3. A semiconductor substrate potential generating system as set forth in claim 2, wherein each of said first and second semiconductor substrate potential generating circuits includes:

a capacitor element having first and second plates with a dielectric therebetween,

a field-effect transistor having a control gate and a source-drain path connected at a node to one of the capacitor plates of said capacitor element and to the reference potential terminal, and

a diode connected to said semiconductor substrate on its cathode side and to said one plate of said capacitor element on its anode side with the node associated with the source-drain path of said field-effect transistor being connected between said capacitor element and said diode; and

an oscillating circuit connected to the other capacitor plate of said capacitor element of each of said first and second semiconductor substrate potential generating circuits;

said logic means being connected between said oscillating circuit and the other capacitor plate of each of said capacitor elements of said first and second semiconductor substrate potential generating circuits.
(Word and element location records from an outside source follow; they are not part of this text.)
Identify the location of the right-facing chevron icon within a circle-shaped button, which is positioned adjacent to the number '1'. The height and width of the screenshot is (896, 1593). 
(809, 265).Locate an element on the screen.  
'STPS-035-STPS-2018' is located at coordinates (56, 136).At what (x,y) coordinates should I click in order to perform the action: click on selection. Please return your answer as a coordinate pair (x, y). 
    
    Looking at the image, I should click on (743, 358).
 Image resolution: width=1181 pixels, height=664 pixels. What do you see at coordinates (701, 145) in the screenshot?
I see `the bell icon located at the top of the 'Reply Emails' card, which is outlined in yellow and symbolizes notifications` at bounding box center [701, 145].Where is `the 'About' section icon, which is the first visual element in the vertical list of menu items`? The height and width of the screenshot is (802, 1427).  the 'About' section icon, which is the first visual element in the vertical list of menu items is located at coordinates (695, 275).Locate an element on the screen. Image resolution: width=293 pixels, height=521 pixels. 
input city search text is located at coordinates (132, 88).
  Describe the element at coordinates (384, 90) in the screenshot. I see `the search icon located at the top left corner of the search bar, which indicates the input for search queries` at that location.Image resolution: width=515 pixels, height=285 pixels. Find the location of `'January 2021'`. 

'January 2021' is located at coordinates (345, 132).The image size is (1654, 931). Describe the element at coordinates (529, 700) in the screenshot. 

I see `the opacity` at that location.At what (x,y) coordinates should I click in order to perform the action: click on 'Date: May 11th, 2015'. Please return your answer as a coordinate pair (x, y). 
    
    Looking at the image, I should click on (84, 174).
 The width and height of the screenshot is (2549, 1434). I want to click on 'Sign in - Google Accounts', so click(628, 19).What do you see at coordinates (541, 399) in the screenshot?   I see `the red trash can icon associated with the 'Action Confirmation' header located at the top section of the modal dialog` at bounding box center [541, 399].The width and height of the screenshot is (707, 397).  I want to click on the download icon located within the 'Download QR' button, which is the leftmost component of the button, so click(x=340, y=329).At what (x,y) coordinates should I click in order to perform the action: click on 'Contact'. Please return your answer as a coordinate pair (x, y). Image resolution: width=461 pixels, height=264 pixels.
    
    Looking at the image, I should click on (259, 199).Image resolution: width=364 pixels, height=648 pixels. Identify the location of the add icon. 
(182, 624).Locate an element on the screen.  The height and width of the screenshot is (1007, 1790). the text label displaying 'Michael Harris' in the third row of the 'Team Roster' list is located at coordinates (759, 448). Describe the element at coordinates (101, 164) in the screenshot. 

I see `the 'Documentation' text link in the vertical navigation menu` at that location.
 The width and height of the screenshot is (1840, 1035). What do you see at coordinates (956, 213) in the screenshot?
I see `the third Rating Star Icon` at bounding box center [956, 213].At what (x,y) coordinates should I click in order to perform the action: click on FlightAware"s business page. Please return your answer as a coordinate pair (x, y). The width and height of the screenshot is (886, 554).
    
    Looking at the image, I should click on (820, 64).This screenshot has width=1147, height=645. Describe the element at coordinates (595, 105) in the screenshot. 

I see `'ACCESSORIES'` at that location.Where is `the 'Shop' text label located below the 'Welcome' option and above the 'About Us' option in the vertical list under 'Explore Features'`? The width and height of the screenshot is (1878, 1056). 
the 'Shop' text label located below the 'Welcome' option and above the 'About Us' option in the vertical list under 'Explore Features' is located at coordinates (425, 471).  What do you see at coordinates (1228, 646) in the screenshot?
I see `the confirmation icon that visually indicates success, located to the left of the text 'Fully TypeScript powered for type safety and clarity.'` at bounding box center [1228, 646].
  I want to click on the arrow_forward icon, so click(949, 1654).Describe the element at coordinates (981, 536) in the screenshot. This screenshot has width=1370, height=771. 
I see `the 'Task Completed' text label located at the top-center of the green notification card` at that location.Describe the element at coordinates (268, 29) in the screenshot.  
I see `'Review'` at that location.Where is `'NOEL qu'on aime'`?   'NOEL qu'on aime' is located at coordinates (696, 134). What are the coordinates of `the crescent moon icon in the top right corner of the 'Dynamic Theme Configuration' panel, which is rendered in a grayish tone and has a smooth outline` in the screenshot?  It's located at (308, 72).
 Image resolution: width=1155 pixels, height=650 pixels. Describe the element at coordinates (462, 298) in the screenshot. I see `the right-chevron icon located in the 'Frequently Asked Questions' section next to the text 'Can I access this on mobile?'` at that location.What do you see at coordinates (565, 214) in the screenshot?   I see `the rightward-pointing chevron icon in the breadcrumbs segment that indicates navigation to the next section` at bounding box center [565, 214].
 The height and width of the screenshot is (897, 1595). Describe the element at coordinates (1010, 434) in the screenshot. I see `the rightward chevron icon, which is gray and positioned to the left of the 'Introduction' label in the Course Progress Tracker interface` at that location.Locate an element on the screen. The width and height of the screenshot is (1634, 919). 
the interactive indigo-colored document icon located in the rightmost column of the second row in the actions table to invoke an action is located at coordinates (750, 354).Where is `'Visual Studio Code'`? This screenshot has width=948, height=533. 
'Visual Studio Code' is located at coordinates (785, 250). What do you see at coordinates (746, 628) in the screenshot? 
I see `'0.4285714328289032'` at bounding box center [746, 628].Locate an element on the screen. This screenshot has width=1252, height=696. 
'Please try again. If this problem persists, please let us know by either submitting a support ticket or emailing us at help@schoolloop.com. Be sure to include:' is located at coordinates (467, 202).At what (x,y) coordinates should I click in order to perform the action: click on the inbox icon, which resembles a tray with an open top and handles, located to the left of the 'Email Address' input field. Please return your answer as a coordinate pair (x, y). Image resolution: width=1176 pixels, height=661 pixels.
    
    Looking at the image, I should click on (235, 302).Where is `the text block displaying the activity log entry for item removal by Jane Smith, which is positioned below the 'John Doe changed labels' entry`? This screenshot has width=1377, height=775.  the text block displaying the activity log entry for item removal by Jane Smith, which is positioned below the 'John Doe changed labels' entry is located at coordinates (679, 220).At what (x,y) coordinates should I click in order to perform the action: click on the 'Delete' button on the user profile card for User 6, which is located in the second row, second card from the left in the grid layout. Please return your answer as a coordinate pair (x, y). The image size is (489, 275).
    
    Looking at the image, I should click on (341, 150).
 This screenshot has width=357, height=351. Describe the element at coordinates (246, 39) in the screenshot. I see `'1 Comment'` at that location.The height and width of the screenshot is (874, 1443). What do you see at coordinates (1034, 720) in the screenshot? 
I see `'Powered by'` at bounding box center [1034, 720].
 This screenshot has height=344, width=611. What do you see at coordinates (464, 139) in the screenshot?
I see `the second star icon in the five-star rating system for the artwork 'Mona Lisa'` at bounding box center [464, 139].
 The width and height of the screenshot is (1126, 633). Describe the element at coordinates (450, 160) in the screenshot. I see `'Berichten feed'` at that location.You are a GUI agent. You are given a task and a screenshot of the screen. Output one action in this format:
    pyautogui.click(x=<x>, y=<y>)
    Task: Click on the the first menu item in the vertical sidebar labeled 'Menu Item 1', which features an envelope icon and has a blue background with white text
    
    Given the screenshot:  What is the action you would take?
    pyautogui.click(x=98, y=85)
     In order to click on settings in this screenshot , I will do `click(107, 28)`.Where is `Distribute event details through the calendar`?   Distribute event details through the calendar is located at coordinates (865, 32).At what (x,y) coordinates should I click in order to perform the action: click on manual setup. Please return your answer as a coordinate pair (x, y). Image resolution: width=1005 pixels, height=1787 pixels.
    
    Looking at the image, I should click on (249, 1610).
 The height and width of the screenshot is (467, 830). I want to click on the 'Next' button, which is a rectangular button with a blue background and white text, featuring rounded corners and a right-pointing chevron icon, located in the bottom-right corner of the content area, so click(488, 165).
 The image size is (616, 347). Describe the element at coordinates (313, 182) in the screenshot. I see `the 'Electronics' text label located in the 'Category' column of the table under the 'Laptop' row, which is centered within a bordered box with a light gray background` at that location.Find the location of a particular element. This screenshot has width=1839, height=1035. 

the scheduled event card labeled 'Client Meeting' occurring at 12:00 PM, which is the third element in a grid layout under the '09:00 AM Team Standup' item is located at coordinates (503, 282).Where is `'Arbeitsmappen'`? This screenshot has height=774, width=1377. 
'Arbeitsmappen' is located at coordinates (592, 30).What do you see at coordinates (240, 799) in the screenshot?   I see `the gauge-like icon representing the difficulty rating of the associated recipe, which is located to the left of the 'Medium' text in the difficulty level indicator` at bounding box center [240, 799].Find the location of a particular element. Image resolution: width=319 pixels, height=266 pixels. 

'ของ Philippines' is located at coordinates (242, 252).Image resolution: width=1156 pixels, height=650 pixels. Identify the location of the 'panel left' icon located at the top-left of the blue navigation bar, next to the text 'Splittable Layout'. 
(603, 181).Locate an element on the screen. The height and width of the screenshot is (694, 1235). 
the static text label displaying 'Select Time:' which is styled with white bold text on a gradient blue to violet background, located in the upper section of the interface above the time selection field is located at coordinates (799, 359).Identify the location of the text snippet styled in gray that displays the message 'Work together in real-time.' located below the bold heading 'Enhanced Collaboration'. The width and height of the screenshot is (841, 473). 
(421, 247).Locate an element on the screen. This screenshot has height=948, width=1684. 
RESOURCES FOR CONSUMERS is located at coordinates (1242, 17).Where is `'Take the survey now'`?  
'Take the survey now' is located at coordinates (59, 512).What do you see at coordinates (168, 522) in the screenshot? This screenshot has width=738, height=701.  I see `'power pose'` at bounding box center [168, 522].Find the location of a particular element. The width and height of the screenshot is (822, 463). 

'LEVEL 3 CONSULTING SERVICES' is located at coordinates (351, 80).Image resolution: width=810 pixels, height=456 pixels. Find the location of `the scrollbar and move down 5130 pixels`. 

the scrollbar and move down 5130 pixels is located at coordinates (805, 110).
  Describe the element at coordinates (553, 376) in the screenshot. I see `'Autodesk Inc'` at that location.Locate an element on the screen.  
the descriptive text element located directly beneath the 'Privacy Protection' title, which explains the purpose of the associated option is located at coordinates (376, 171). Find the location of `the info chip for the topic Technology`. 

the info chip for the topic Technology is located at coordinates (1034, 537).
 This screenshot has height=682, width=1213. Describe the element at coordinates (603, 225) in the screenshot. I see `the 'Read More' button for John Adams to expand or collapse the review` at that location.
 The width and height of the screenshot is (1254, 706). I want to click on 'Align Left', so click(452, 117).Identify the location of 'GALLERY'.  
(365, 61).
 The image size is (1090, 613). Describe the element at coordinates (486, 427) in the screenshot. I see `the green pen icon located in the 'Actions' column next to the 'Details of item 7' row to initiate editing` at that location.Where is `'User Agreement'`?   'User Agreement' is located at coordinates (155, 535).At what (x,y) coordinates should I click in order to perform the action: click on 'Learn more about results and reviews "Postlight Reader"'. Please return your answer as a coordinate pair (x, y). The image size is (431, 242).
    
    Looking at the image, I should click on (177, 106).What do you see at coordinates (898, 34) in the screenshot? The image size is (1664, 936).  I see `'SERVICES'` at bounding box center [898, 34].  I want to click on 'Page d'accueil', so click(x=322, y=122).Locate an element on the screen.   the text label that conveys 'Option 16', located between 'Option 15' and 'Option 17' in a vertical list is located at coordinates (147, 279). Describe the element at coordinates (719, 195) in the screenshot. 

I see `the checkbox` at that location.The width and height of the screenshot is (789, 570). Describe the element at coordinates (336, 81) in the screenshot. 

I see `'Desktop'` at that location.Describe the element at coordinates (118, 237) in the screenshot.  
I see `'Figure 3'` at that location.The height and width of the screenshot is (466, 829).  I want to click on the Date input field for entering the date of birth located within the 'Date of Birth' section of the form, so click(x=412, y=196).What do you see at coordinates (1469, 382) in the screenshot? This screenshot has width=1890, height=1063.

4. A semiconductor substrate potential generating system as set forth in claim 3, wherein said power-up holding circuit includes first and second field-effect transistors having respective control gates;

said first field-effect transistor of said power-up holding circuit being connected between the substrate and the reference potential terminal,

said second field-effect transistor of said power-up holding circuit being connected between the control gate of said field-effect transistor of said second semiconductor substrate potential generating circuit and the control gate of said first field-effect transistor of said power-up holding circuit, and

the control gate of said second field-effect transistor of said power-up holding circuit being connected between said diode and said capacitor element of said second semiconductor substrate potential generating circuit so as to be interposed between said one plate of said capacitor element and said anode of said diode.

5. A semiconductor substrate potential generating system as set forth in claim 4, wherein the control gate of said field-effect transistor of said first semiconductor substrate potential generating circuit is connected between said one capacitor plate of said capacitor element and the anode of said diode of said second semiconductor substrate potential generating circuit.

6. A semiconductor substrate potential generating system as set forth in claim 5, wherein said diode of each of said first and second semiconductor substrate potential generating circuits is a schottky barrier diode.

7. A semiconductor substrate potential generating system as set forth in claim 6, wherein said logic means includes a NOR gate connected to the other capacitor plate of said capacitor element of said first semiconductor substrate potential generating circuit,

a NAND gate connected to the other capacitor plate of said capacitor element of said second semiconductor substrate potential generating circuit,

the output of said oscillating circuit being connected to one input of each of said NOR gate and said NAND gate, and

a delay circuit connected between the output of said oscillating circuit and the other input of each of said NOR gate and said NAND gate.